**Request**
Revise the records below so that every "Instruction:" becomes "Goal:", and leave everything else unchanged.

____

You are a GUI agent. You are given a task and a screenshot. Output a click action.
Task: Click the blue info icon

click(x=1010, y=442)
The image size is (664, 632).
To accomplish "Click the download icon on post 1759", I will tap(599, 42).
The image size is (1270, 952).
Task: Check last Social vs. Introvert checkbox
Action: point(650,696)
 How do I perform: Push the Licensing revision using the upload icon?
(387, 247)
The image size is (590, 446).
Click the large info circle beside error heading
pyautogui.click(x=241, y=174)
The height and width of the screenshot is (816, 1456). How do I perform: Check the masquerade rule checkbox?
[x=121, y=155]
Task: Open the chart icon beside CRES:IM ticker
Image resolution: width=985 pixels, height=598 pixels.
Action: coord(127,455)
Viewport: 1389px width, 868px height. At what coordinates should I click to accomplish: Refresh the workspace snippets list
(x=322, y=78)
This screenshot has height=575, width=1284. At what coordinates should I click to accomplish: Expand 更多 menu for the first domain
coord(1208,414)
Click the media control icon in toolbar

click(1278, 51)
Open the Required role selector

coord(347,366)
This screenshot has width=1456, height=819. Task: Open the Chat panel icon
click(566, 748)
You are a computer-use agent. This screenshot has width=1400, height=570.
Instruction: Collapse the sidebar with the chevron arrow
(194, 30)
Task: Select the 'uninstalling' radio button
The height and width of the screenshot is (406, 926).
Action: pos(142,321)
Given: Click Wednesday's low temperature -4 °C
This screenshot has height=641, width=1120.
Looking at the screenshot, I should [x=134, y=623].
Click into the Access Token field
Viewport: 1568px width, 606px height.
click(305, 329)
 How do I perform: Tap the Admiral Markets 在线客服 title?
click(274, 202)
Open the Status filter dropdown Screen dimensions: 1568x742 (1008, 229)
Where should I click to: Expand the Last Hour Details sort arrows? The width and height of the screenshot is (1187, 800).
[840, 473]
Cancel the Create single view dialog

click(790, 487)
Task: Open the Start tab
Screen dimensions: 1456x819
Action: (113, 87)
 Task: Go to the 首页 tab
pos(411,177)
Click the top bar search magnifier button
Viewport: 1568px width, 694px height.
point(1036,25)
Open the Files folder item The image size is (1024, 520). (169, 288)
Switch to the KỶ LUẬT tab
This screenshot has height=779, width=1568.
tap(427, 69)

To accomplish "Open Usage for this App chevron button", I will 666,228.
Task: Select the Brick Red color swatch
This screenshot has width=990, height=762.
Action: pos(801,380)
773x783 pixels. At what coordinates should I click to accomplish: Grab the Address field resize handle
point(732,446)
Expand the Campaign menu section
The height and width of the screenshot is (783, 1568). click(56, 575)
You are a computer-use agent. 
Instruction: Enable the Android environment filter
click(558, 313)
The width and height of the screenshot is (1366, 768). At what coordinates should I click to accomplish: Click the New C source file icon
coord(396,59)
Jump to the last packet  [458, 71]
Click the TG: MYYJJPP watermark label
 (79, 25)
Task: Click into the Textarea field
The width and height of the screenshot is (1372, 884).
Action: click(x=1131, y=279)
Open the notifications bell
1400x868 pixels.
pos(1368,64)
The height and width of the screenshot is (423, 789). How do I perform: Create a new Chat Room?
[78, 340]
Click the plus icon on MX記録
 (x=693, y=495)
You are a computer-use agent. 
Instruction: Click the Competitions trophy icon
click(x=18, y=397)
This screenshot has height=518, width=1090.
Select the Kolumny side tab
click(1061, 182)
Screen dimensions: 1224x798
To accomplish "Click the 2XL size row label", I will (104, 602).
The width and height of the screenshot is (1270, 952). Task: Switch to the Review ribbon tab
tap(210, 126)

____

**Response to this exercise**
You are a GUI agent. You are given a task and a screenshot. Output a click action.
Task: Click the blue info icon

click(x=1010, y=442)
The image size is (664, 632).
To accomplish "Click the download icon on post 1759", I will tap(599, 42).
The image size is (1270, 952).
Task: Check last Social vs. Introvert checkbox
Action: point(650,696)
 How do I perform: Push the Licensing revision using the upload icon?
(387, 247)
The image size is (590, 446).
Click the large info circle beside error heading
pyautogui.click(x=241, y=174)
The height and width of the screenshot is (816, 1456). How do I perform: Check the masquerade rule checkbox?
[x=121, y=155]
Task: Open the chart icon beside CRES:IM ticker
Image resolution: width=985 pixels, height=598 pixels.
Action: coord(127,455)
Viewport: 1389px width, 868px height. At what coordinates should I click to accomplish: Refresh the workspace snippets list
(x=322, y=78)
This screenshot has height=575, width=1284. At what coordinates should I click to accomplish: Expand 更多 menu for the first domain
coord(1208,414)
Click the media control icon in toolbar

click(1278, 51)
Open the Required role selector

coord(347,366)
This screenshot has width=1456, height=819. Task: Open the Chat panel icon
click(566, 748)
You are a computer-use agent. This screenshot has width=1400, height=570.
Goal: Collapse the sidebar with the chevron arrow
(194, 30)
Task: Select the 'uninstalling' radio button
The height and width of the screenshot is (406, 926).
Action: pos(142,321)
Given: Click Wednesday's low temperature -4 °C
This screenshot has height=641, width=1120.
Looking at the screenshot, I should [x=134, y=623].
Click into the Access Token field
Viewport: 1568px width, 606px height.
click(305, 329)
 How do I perform: Tap the Admiral Markets 在线客服 title?
click(274, 202)
Open the Status filter dropdown Screen dimensions: 1568x742 (1008, 229)
Where should I click to: Expand the Last Hour Details sort arrows? The width and height of the screenshot is (1187, 800).
[840, 473]
Cancel the Create single view dialog

click(790, 487)
Task: Open the Start tab
Screen dimensions: 1456x819
Action: (113, 87)
 Task: Go to the 首页 tab
pos(411,177)
Click the top bar search magnifier button
Viewport: 1568px width, 694px height.
point(1036,25)
Open the Files folder item The image size is (1024, 520). (169, 288)
Switch to the KỶ LUẬT tab
This screenshot has height=779, width=1568.
tap(427, 69)

To accomplish "Open Usage for this App chevron button", I will 666,228.
Task: Select the Brick Red color swatch
This screenshot has width=990, height=762.
Action: pos(801,380)
773x783 pixels. At what coordinates should I click to accomplish: Grab the Address field resize handle
point(732,446)
Expand the Campaign menu section
The height and width of the screenshot is (783, 1568). click(56, 575)
You are a computer-use agent. 
Goal: Enable the Android environment filter
click(558, 313)
The width and height of the screenshot is (1366, 768). At what coordinates should I click to accomplish: Click the New C source file icon
coord(396,59)
Jump to the last packet  [458, 71]
Click the TG: MYYJJPP watermark label
 (79, 25)
Task: Click into the Textarea field
The width and height of the screenshot is (1372, 884).
Action: click(x=1131, y=279)
Open the notifications bell
1400x868 pixels.
pos(1368,64)
The height and width of the screenshot is (423, 789). How do I perform: Create a new Chat Room?
[78, 340]
Click the plus icon on MX記録
 (x=693, y=495)
You are a computer-use agent. 
Goal: Click the Competitions trophy icon
click(x=18, y=397)
This screenshot has height=518, width=1090.
Select the Kolumny side tab
click(1061, 182)
Screen dimensions: 1224x798
To accomplish "Click the 2XL size row label", I will (104, 602).
The width and height of the screenshot is (1270, 952). Task: Switch to the Review ribbon tab
tap(210, 126)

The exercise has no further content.